Back in the day, I used to use something called CRS from Brupaks. You can find all the info you need on the Brupaks website. I came to the conclusion that it was just a hydrochloric acid solution and when I ran out I started using rainwater and adding salts to it or correcting the pH with Acid Malt.
 
Alright, while trying to find someone selling a cheap fridge for this, been doing some digging into water treatment. According to the water board, my water is:

Moderately soft
(ppm)
Calcium - 40
Sodium - 7
Sulphate - 59
Chloride - 9
CaCO3 - 100

I've been trying to figure out how to treat this to make it ideal for lager, but i'm really struggling to figure out what exactly I should be aiming for.

There's a lot of conflicting information on the old inter web. So far research suggests CaCO3 is too high, Ca should be about 50 and Sulphates, i've read that it should be both less, and more from different sources.

Any thoughts?

I just need to settle on what i'm aiming for then figure out the maths!
Your water isn't too bad actually, for a lager all you'll need to do is reduce the alkalinity (CaCO3) to around 20 ppm, everything else is fine as is.

The easiest way to reduce alkalinity is through an acid addition. Add 0.15 ml/L of lactic acid or 0.42 ml/L of CRS, both of which are available from most homebrew stores.
 
Thanks, that sounds like just the ticket!

Found some good advice on their website too..

It's all coming together now, so I can use CRS to reduce alkalinity by removing Carbonates while I will need to bring my Calcium levels up, they have DRS for that..

I guess the CO3 becomes CO2 + O as it dissociates, therefore will need to remove the CO2 from the brew before adding the Ca back in, I think I red oxygenating works well for that.

The plan is coming together... :)
 
Cheers, I mentioned briefly a while back that I'd like to have a go at a sour mash stout - i'm wondering how a sour mash lager would taste, the need to add an acidic soured partial mash might tie in well with reducing alkalinity.
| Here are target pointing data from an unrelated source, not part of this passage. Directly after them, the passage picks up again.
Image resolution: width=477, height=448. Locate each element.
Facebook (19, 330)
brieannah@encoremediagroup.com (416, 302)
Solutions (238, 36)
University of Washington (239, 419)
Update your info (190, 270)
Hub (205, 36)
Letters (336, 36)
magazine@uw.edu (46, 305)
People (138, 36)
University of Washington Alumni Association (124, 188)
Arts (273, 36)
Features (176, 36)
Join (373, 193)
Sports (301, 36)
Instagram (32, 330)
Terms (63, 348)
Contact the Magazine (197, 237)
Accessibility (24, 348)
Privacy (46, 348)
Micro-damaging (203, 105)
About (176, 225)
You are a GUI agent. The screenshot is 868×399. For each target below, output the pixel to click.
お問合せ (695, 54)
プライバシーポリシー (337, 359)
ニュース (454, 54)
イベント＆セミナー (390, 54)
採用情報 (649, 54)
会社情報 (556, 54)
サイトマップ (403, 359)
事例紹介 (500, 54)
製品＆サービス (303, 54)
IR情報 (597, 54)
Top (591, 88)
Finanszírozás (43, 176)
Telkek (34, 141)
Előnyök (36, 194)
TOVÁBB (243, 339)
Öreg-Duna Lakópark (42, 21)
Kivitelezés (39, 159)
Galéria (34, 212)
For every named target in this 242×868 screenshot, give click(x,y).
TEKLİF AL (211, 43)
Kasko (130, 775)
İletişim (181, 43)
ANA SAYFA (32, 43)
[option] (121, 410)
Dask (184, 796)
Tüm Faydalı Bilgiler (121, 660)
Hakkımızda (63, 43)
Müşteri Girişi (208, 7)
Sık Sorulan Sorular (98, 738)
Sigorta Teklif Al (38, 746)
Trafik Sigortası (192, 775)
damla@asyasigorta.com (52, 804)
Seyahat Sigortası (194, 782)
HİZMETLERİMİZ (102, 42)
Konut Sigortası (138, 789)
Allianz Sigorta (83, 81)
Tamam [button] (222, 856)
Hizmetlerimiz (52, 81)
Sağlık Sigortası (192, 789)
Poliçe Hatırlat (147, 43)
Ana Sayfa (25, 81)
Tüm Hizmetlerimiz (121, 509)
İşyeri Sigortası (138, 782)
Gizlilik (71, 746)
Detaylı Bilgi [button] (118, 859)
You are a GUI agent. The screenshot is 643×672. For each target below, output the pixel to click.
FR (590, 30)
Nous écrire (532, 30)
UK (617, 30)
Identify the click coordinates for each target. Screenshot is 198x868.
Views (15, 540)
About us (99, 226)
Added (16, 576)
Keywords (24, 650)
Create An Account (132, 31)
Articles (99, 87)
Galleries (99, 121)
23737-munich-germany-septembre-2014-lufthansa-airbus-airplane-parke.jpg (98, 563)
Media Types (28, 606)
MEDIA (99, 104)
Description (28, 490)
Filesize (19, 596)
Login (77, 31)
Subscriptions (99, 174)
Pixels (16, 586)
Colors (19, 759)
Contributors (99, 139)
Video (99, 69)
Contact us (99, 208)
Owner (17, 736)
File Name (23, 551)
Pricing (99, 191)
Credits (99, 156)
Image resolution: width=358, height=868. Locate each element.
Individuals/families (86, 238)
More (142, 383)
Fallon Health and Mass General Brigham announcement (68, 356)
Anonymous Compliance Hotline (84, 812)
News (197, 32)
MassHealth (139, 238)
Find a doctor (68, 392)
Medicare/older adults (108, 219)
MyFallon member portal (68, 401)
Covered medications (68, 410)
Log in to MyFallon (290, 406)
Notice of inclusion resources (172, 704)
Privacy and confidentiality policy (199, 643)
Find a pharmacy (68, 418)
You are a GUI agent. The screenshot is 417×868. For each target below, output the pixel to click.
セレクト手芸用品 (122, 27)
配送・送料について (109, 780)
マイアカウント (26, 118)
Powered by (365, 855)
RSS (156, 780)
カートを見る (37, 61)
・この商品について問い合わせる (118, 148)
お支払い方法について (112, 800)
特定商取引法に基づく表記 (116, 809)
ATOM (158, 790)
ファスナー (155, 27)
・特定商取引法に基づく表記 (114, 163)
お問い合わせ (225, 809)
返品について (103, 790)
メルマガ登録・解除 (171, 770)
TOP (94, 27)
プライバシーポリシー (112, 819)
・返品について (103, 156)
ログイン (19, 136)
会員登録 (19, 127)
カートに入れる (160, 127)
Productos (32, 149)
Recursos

That's for another day though, I'll focus on getting the lager right first!
 
For most styles you'll want to increase the calcium to around 100 ppm, but don't use DLS/DWB, use gypsum or calcium chloride.

CRS is a blend of hydrochloric and sulphuric acids, so the reaction with calcium carbonate produces water, CO2, calcium chloride, and calcium sulphate (gypsum).

Using lactic acid produces calcium lactate which can leave a bit of a twang at high enough levels, but you'll be fine with the amount required.
 
Thanks, that sounds like just the ticket!

Found some good advice on their website too..

It's all coming together now, so I can use CRS to reduce alkalinity by removing Carbonates while I will need to bring my Calcium levels up, they have DRS for that..

I guess the CO3 becomes CO2 + O as it dissociates, therefore will need to remove the CO2 from the brew before adding the Ca back in, I think I red oxygenating works well for that.
The plan is coming together... :)
I think it's 2HCl + Ca(HCO3)2 => CaCl2 + 2CO2 + 2H20
but it's been a long time since O level chemistry. The Calcium Chloride is beneficial and will help reduce the pH. No need to worry overmuch about the carbon dioxide, just aerate as normal.

I see that Steve says there’s Sulphuric acid in there, too. Nothing to worry about, the principle's the same you'll just get a bit less calcium chloride and some calcium sulphate.